*** Block opens ***
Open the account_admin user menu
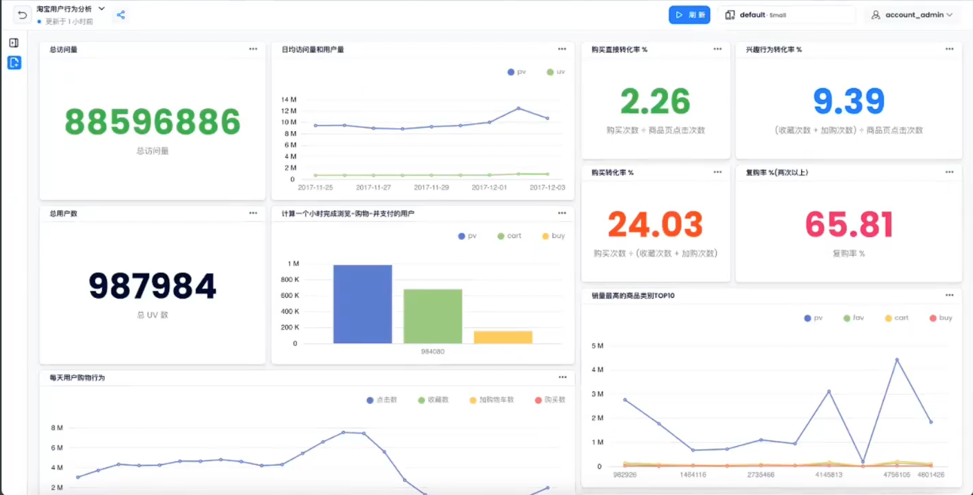 click(x=912, y=15)
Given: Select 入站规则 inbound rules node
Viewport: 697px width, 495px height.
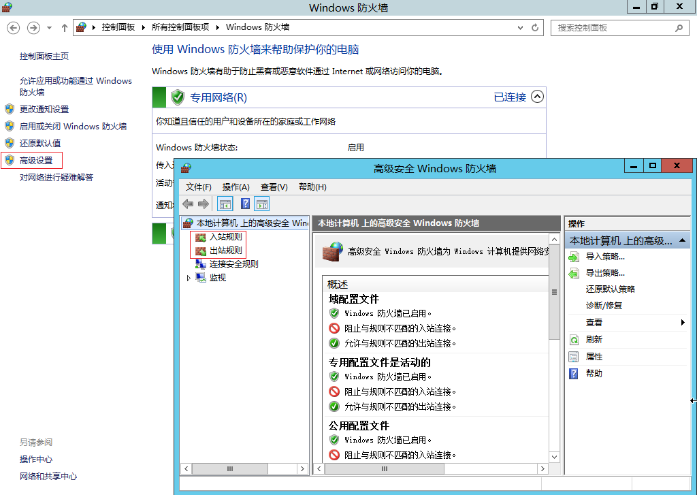Looking at the screenshot, I should tap(225, 237).
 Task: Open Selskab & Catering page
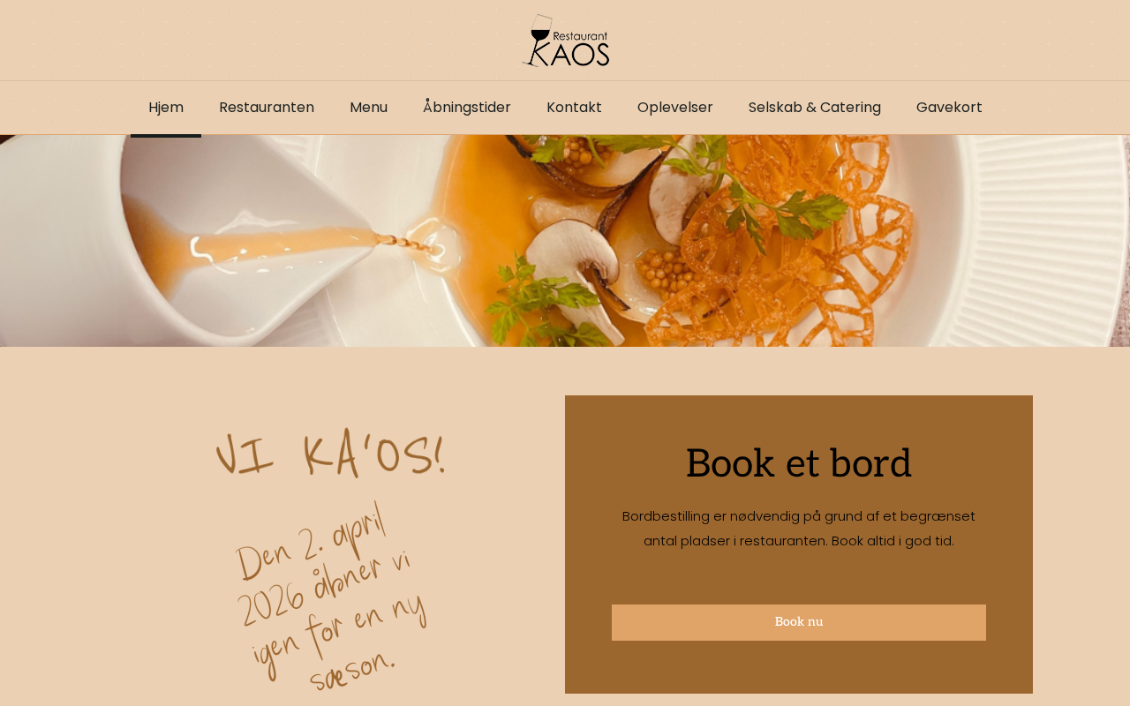[815, 108]
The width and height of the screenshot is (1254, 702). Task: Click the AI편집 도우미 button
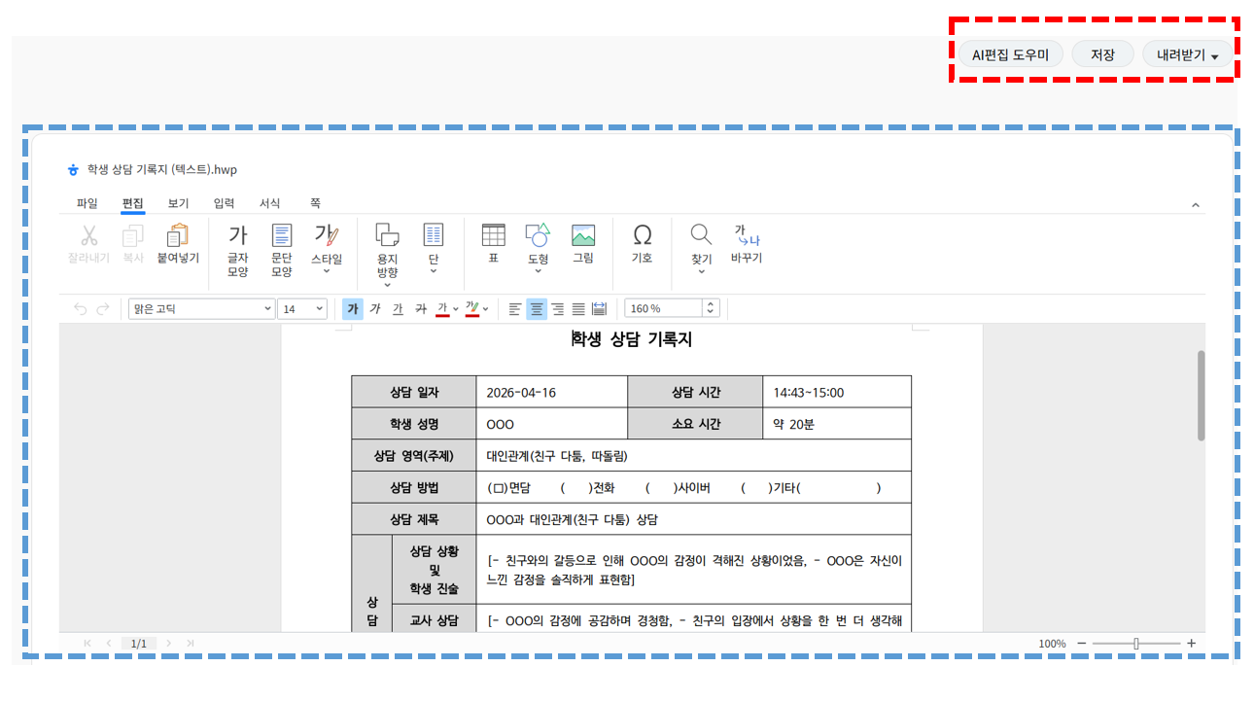tap(1010, 54)
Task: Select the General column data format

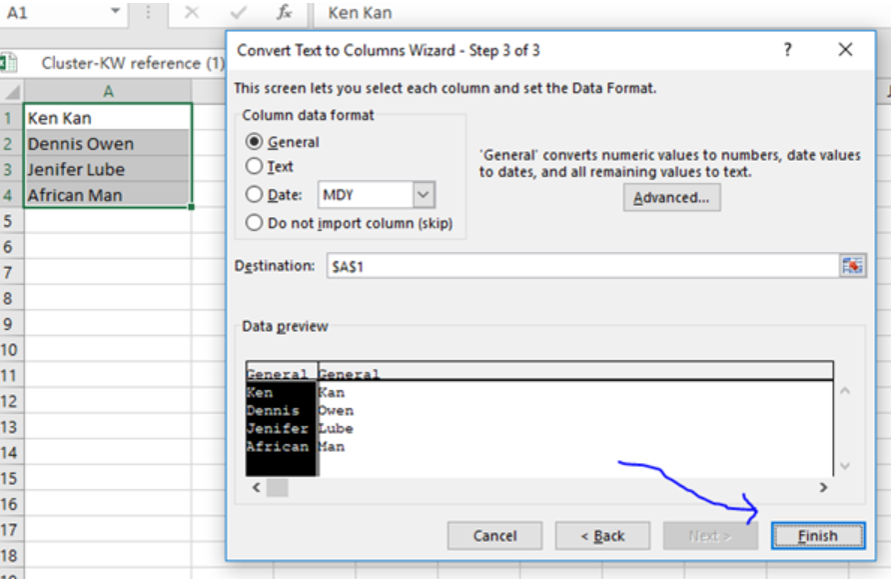Action: coord(255,142)
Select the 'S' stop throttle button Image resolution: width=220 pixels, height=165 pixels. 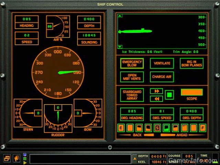[x=157, y=128]
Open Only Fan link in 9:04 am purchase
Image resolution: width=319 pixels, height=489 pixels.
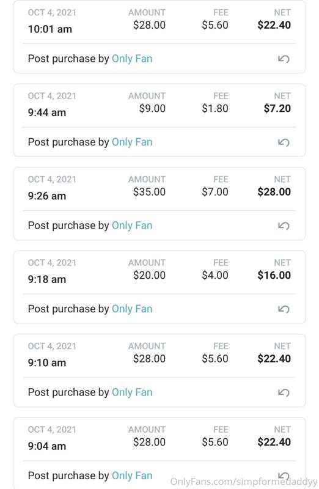pyautogui.click(x=132, y=476)

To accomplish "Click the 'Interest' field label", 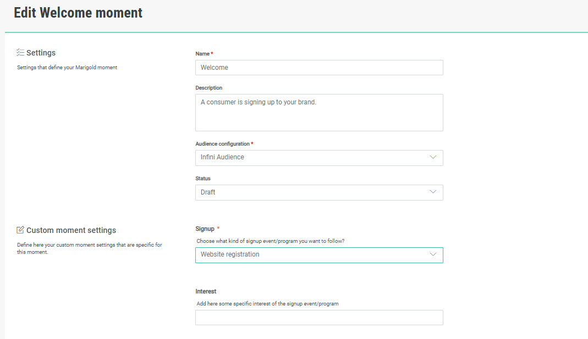I will [206, 291].
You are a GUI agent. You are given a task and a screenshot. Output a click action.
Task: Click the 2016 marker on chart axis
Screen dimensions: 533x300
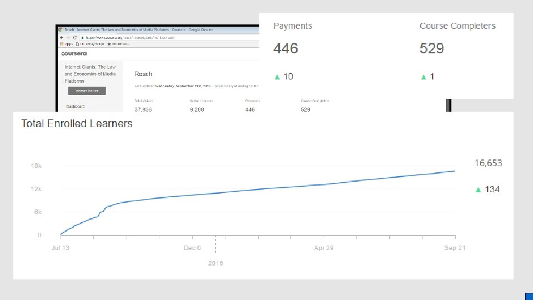pyautogui.click(x=215, y=263)
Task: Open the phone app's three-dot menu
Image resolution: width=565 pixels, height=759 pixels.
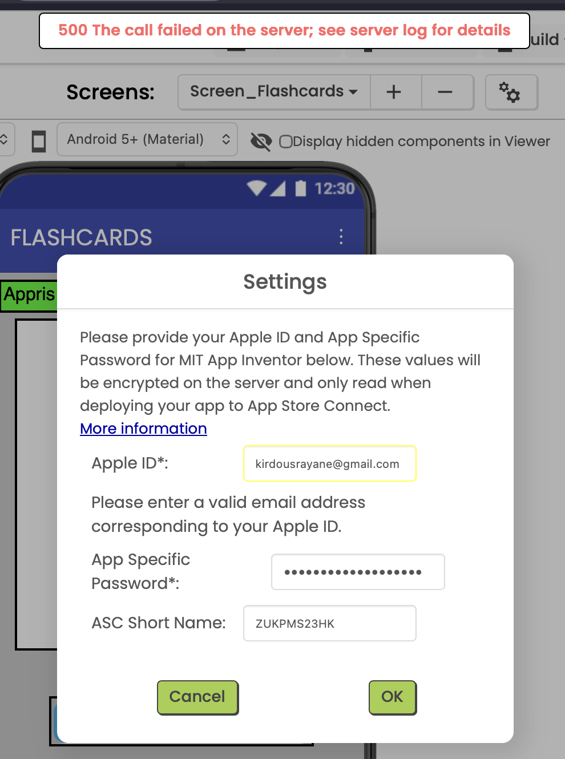Action: (341, 236)
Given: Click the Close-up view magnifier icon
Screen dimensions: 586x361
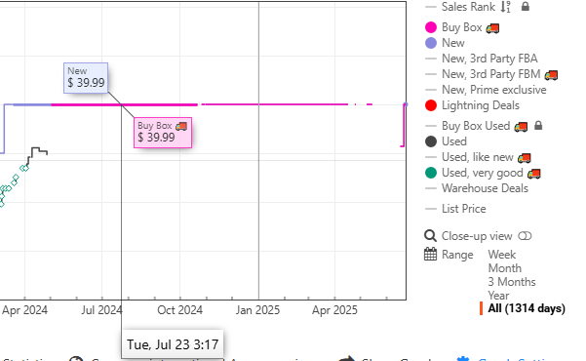Looking at the screenshot, I should (430, 236).
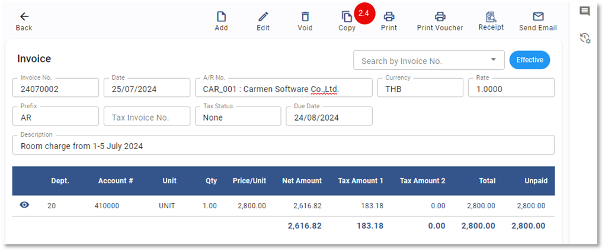605x252 pixels.
Task: Click the Description text field
Action: pyautogui.click(x=283, y=146)
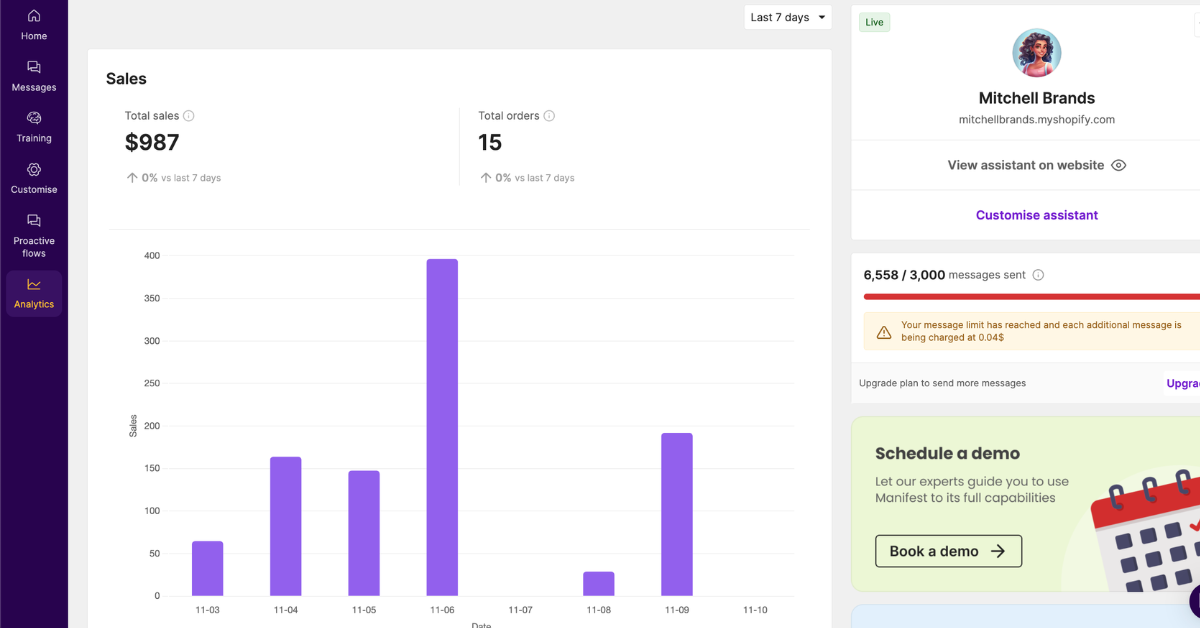The image size is (1200, 628).
Task: Open the Home section in the sidebar
Action: pyautogui.click(x=34, y=24)
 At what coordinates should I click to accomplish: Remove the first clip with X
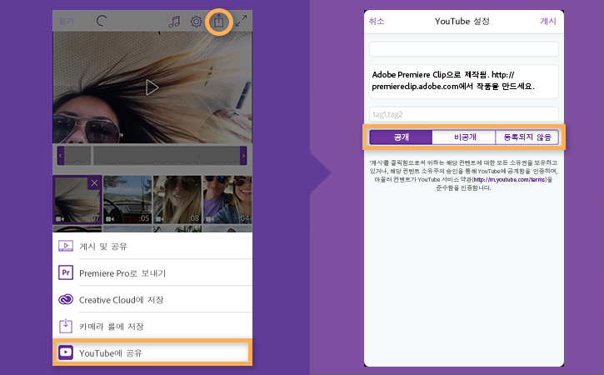coord(94,183)
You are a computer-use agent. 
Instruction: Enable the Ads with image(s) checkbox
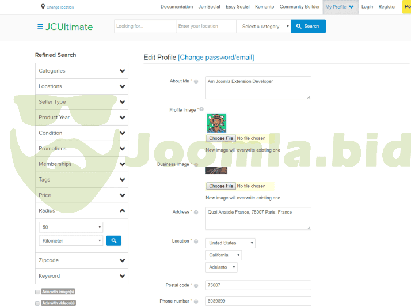37,292
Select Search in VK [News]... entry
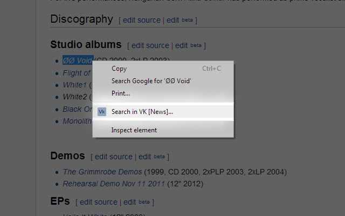Viewport: 345px width, 216px height. click(x=163, y=112)
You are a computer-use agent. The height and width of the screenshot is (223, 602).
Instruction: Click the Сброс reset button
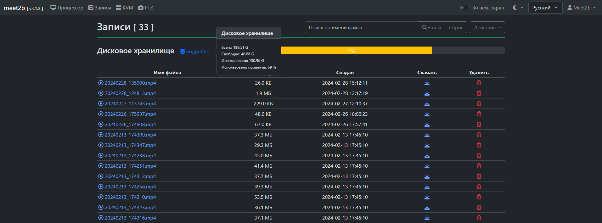tap(456, 27)
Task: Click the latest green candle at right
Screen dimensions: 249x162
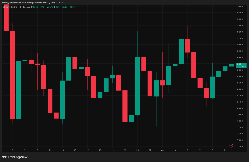Action: 231,65
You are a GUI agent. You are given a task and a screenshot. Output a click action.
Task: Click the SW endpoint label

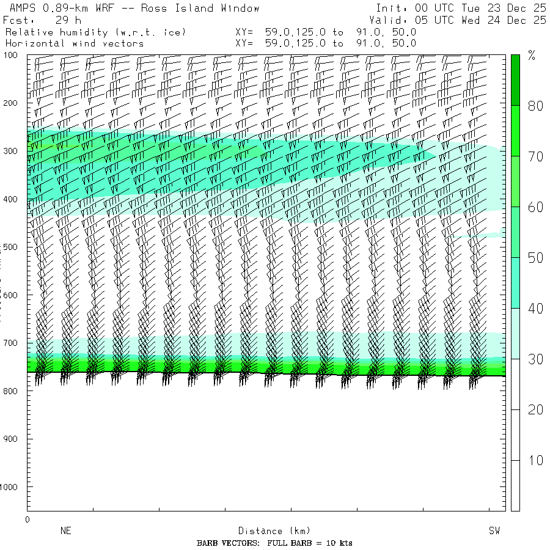pyautogui.click(x=494, y=531)
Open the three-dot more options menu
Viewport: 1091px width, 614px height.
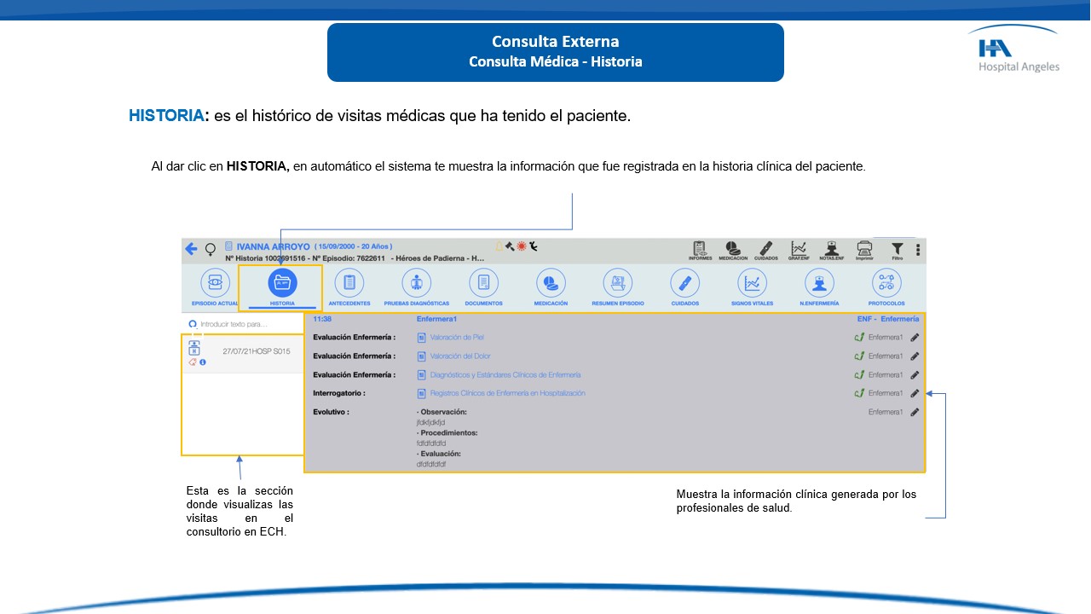click(918, 250)
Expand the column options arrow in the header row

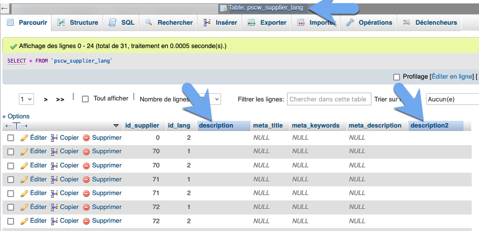click(x=116, y=126)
*** Block closes ***
Would you state how many lines in the listing above contain the word "agent"? Reply with the number and no other words.

4